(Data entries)
--------------------------------

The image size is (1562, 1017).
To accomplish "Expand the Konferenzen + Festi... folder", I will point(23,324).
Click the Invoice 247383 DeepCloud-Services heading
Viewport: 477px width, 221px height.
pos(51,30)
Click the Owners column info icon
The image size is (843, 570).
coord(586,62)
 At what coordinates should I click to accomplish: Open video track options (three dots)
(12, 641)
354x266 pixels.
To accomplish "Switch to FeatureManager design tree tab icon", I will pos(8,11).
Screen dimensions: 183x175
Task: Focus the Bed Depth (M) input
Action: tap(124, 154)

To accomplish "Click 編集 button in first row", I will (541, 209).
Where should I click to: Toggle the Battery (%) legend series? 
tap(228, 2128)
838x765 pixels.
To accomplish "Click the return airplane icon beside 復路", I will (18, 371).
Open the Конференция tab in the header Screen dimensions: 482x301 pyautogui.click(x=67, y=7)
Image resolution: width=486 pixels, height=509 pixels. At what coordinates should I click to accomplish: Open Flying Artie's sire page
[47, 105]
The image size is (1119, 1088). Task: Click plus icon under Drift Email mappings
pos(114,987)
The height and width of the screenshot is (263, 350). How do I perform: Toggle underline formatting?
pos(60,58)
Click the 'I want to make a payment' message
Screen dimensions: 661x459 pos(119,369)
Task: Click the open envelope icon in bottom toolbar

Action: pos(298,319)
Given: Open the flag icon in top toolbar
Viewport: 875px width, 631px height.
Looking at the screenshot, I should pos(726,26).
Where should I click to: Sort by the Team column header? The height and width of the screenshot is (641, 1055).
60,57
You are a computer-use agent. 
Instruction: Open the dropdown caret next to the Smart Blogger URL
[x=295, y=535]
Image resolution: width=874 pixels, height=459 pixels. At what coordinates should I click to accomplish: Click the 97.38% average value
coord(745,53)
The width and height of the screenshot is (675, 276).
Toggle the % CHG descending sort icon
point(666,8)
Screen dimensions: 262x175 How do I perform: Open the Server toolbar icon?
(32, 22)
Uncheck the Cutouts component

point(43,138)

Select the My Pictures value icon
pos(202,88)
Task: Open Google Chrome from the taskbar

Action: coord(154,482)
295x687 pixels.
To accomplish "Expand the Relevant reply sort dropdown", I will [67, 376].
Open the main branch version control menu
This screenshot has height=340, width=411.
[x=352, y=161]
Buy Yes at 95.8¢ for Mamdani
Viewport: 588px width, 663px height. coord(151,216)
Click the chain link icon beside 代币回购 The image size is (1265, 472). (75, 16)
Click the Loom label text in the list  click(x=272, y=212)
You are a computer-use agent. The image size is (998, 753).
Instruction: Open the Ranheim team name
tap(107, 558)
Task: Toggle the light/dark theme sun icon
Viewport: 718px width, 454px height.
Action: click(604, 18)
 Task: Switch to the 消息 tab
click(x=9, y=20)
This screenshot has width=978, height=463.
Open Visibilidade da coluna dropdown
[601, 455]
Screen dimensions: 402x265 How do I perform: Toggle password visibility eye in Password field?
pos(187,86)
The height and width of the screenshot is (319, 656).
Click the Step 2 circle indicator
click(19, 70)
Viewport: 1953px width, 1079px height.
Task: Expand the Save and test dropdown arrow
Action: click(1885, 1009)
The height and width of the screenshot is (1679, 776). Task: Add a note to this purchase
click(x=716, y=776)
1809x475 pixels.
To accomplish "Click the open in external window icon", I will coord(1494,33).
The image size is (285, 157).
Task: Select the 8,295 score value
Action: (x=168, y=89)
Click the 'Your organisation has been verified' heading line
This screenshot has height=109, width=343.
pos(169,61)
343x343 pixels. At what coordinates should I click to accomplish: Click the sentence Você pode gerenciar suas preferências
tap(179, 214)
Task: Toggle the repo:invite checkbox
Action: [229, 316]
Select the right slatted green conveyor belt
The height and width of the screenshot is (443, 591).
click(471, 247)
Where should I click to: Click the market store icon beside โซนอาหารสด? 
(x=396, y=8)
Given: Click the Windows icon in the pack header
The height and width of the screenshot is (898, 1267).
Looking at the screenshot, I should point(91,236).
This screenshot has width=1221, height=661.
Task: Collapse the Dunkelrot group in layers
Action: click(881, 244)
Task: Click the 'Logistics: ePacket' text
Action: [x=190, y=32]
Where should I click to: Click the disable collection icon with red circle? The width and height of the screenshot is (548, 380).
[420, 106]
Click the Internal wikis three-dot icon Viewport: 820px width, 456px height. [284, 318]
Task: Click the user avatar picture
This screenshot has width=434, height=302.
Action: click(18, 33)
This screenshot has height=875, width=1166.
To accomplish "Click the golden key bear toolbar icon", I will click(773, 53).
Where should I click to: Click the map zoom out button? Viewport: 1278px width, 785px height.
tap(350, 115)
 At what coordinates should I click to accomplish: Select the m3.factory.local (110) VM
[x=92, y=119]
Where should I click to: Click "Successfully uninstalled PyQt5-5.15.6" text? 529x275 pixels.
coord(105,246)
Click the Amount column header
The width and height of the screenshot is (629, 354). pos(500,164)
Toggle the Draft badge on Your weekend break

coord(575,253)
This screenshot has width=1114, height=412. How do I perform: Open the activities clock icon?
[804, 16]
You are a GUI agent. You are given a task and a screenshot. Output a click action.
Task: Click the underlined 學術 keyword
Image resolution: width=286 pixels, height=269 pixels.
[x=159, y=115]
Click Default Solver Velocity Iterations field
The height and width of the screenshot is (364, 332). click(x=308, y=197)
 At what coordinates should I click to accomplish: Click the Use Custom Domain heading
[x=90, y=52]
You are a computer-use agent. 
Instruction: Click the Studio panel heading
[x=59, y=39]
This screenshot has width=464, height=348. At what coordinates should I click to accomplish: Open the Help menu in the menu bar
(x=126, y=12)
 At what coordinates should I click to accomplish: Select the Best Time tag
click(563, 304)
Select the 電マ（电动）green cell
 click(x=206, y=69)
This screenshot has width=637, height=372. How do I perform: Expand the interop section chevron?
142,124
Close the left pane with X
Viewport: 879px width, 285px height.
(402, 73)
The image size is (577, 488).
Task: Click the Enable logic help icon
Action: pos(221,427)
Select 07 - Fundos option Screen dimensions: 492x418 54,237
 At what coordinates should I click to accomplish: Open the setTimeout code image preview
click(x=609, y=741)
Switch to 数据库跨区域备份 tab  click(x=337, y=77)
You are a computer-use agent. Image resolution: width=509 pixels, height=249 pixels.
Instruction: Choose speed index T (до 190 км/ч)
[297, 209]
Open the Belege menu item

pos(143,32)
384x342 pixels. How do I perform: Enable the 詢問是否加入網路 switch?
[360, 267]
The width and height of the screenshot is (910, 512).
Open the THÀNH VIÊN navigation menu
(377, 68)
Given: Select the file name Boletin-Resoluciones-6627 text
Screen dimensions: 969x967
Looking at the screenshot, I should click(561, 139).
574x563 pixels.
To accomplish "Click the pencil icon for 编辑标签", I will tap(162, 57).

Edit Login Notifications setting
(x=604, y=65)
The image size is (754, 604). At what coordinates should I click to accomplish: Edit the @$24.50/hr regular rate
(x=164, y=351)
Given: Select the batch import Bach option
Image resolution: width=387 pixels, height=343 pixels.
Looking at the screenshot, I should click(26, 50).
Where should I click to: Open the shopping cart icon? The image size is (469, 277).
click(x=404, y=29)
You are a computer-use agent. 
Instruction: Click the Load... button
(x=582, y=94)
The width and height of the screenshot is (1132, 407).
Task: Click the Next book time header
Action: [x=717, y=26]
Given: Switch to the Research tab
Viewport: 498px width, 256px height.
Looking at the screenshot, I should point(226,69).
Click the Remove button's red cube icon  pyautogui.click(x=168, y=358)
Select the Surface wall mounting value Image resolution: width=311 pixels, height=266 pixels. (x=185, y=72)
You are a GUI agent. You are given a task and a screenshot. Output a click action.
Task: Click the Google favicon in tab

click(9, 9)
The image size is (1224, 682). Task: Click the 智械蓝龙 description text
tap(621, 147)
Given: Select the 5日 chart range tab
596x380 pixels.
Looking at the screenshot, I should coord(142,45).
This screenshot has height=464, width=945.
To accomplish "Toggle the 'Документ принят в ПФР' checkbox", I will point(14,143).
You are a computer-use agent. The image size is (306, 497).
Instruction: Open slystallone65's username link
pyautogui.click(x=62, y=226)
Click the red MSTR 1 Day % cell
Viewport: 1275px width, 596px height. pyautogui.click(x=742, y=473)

--------------------------------

> _What you should do_
Using the data above, reproduce exactly the lines from the line that contains "Click the Internal" through the line that contains "Task: Click the underlined 學術 keyword", including both.

> _Written reply_
Click the Internal wikis three-dot icon Viewport: 820px width, 456px height. [284, 318]
Task: Click the user avatar picture
This screenshot has width=434, height=302.
Action: click(18, 33)
This screenshot has height=875, width=1166.
To accomplish "Click the golden key bear toolbar icon", I will click(773, 53).
Where should I click to: Click the map zoom out button? Viewport: 1278px width, 785px height.
tap(350, 115)
 At what coordinates should I click to accomplish: Select the m3.factory.local (110) VM
[x=92, y=119]
Where should I click to: Click "Successfully uninstalled PyQt5-5.15.6" text? 529x275 pixels.
coord(105,246)
Click the Amount column header
The width and height of the screenshot is (629, 354). pos(500,164)
Toggle the Draft badge on Your weekend break

coord(575,253)
This screenshot has width=1114, height=412. How do I perform: Open the activities clock icon?
[804, 16]
You are a GUI agent. You are given a task and a screenshot. Output a click action.
Task: Click the underlined 學術 keyword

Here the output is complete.